Die Männer sind im Land, um zu arbeiten. Sie leben im Wohnheim, man trifft sich in der Kantine. Der Umgang untereinander ist freundschaftlich bis herzlich. Sie bilden eine Gemeinschaft im Exil. Es sind Menschen in der Fremde, fern von ihrer Heimat, fern von Familie und Freunden. Sie sind entfremdet, gleich doppelt: im Land, wo sie arbeiten, und zu Hause, wenn sie auf Besuch für kurze Zeit zurückreisen. Es sind einsame Menschen, entwurzelt in einem geteilten Leben.
Der ältere Abdelaziz (Noureddine Benallouche) aus Marokko hat eine erwachsene Tochter, die in Frankreich geboren wurde und ihm beim Behördenkram hilft. Eine von Abdelaziz’ Lebensweisheiten lautet: «In Frankreich hast du entweder Geld und Spass oder kein Geld und keinen Spass.» Die Tochter stellt nüchtern fest, dass er ein Leben lang schwarz arbeitete und ausgenutzt wurde. Eine Rente wird er kaum erhalten. Das weitere Schicksal: Abdelaziz zahlt für einen Arbeitseinsatz einen allzu hohen Preis.
Für kurze Zeit kommt die Liebe ins Spiel
Amin (Moustapha Mbengue) arbeitet seit neun Jahren in Frankreich auf dem Bau. In der Kantine sammelt er für die Schule seiner Heimat. Das Geld versteckt er in den Socken, und beim Besuch seiner Familie auf dem Dorf im Senegal übergibt er die Spenden. Und natürlich unterstützt er die Familie. Seine Frau Aïcha und die drei Kinder sind dageblieben. Nichts möchte Aïcha lieber, als nach Frankreich zu gehen. Es ist nicht möglich. Seinem älteren Sohn sagt Amin: «Nichts ist einfach, weder hier noch dort.» Und: «Wenn ich mich in Frankreich abrackere, tue ich das für euch.»

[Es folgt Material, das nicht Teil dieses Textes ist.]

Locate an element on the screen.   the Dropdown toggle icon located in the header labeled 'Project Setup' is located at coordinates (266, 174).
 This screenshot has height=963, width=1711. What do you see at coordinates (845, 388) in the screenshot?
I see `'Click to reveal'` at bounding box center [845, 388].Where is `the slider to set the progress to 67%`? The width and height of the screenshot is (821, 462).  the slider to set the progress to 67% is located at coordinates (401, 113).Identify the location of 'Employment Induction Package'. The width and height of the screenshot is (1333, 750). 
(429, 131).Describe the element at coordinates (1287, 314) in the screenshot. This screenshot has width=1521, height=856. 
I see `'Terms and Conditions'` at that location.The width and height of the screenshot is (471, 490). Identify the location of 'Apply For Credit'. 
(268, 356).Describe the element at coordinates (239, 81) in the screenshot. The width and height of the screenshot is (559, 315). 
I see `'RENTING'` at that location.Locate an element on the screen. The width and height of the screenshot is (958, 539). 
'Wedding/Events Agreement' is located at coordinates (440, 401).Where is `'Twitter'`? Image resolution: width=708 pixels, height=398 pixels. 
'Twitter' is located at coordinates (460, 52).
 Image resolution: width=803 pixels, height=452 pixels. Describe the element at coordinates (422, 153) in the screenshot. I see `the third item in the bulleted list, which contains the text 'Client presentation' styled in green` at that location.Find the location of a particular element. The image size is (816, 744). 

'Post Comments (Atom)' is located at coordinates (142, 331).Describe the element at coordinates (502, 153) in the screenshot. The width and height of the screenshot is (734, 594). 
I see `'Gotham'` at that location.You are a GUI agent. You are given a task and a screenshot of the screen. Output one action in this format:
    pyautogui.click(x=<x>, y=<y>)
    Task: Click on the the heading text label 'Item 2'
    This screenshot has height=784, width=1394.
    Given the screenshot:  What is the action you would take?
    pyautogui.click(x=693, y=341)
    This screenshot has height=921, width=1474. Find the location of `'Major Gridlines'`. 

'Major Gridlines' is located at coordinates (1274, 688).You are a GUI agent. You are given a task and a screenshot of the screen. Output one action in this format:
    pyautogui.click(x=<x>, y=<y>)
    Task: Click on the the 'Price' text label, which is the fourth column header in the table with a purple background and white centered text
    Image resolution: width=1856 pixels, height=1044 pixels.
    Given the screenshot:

Bei einem Auftrag nähern sich Amin und die Kundin Gabrielle (Emmanuelle Devos) einander an. Für Renovationsarbeiten im Garten kommt er früher und geht später, damit alles rechtzeitig fertig wird. Sie ist geschieden und alleinerziehend. Für kurze Zeit kommt die Liebe ins Spiel. Weit entfernt, im Senegal, spürt Amins Frau Aïcha etwas. Als er Gabrielle ein Kleid schenken will, sagt die Französin: «Schick dein Geld lieber nach Hause.» Eines Tages verabschiedet sie sich am Telefon und wünscht ihm Gutes.
Der für sein letztes Werk «Fatima» (2015) mit mehreren «Césars» ausgezeichnete französische Regisseur Philippe Faucon setzt bei «Amin» auf subtilen Realismus. Bei seinem jüngsten Film arbeitet er mit Profis und Laien, eine Methode, die viel Glaubwürdigkeit erreicht. Grössere gesellschaftliche Zusammenhänge, Themen wie Migration, Lebensbedingungen im Exil, Zerrissenheit zwischen den Kulturen stellt er «im Kleinen» dar, er macht es an einzelnen Menschen fest. Er zeigt, was und wie es ist, wertet nicht. Amin lebt sein Leben geduldig, kennt sehr wohl Sehnsüchte, nimmt aber sein Schicksal demütig an. Sehr menschlich.